> _What is being asked_: Report every line in the data below that contains the string "height". Matching is case-sensitive.

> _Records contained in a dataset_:
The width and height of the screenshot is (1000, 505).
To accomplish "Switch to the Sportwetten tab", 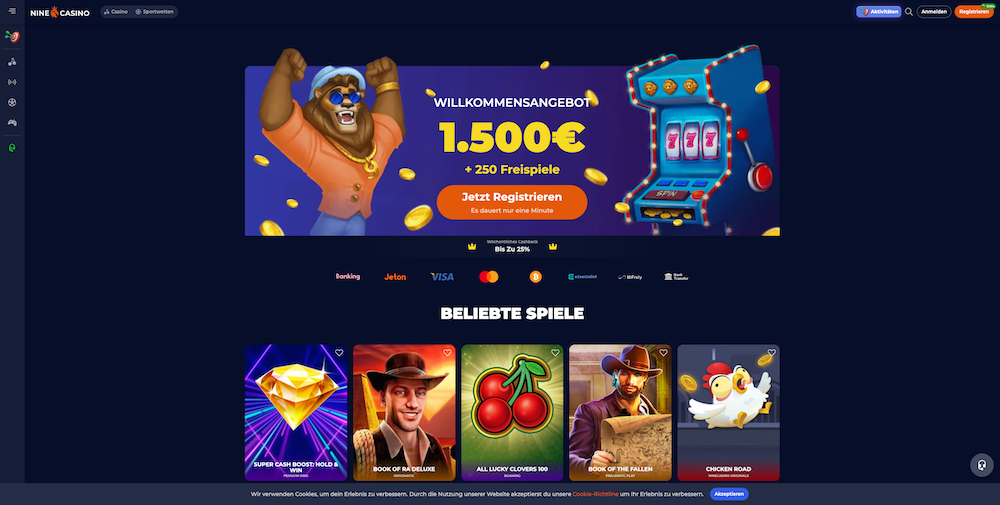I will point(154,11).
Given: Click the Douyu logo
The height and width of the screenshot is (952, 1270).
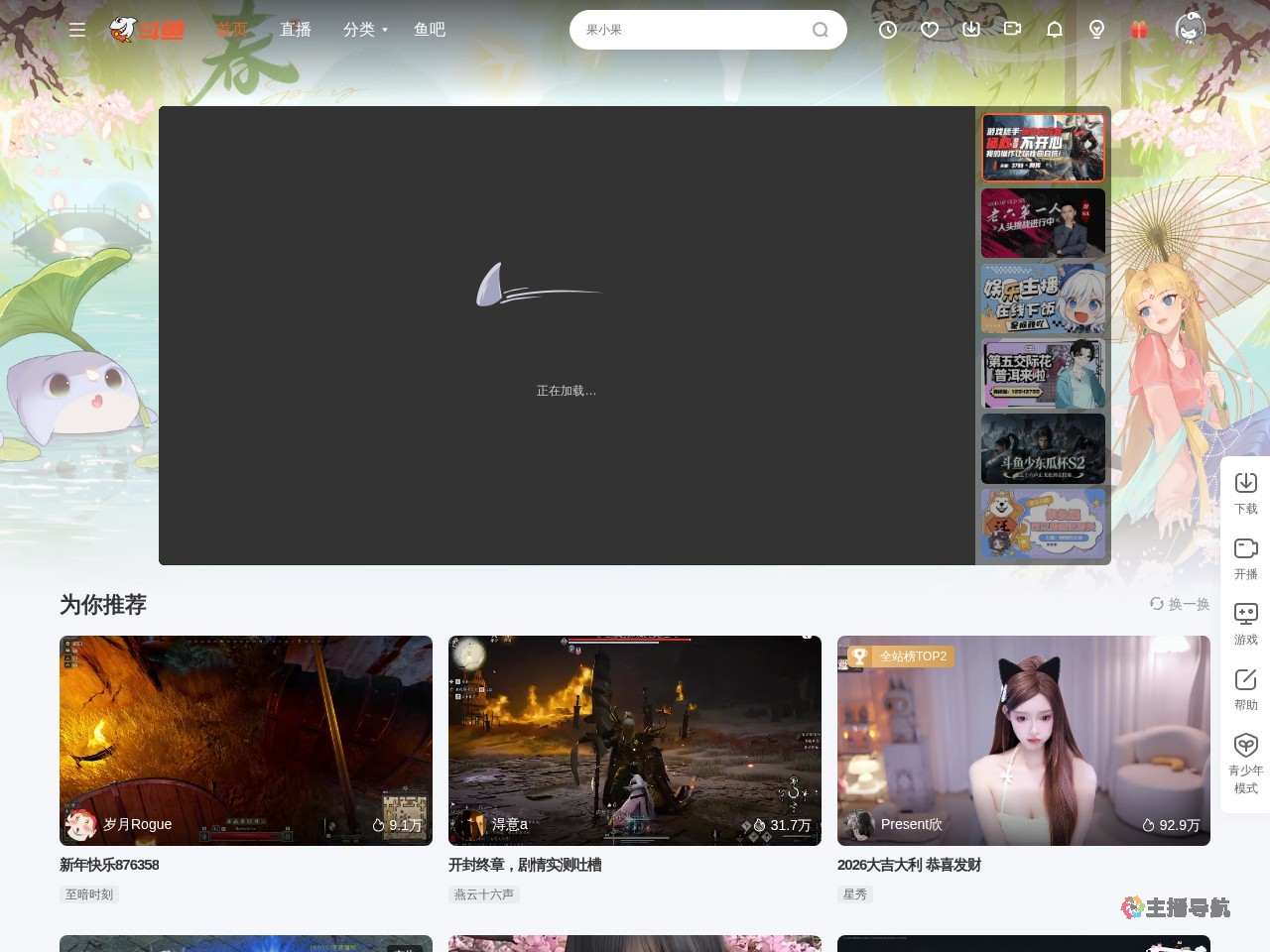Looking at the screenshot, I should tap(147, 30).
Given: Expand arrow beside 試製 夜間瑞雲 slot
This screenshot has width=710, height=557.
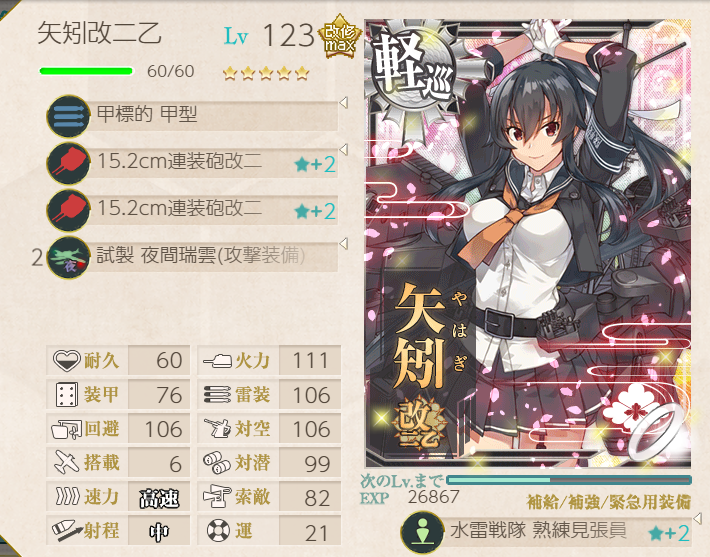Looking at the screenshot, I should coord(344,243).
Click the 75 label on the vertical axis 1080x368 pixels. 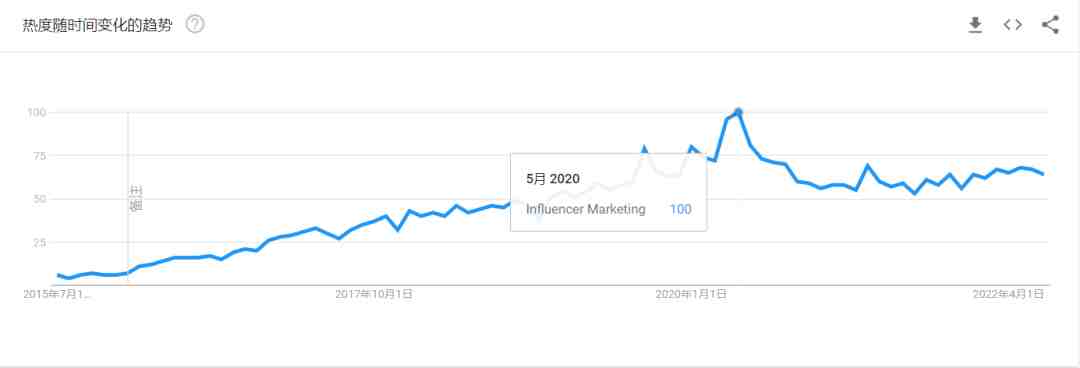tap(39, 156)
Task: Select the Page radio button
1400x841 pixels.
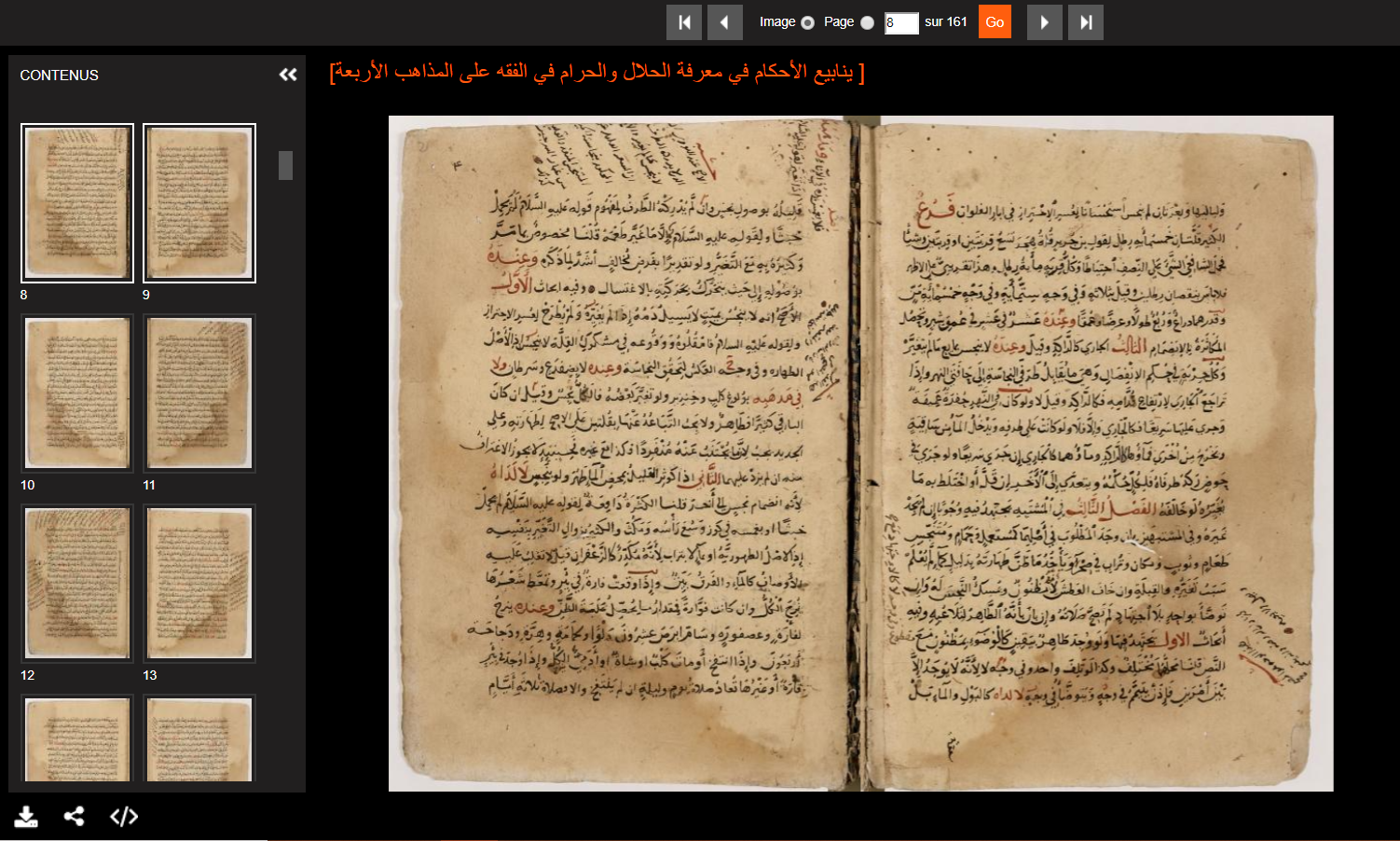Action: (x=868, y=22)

> _Task response_:
The width and height of the screenshot is (1000, 505).
The height and width of the screenshot is (952, 1270).
This screenshot has width=710, height=557.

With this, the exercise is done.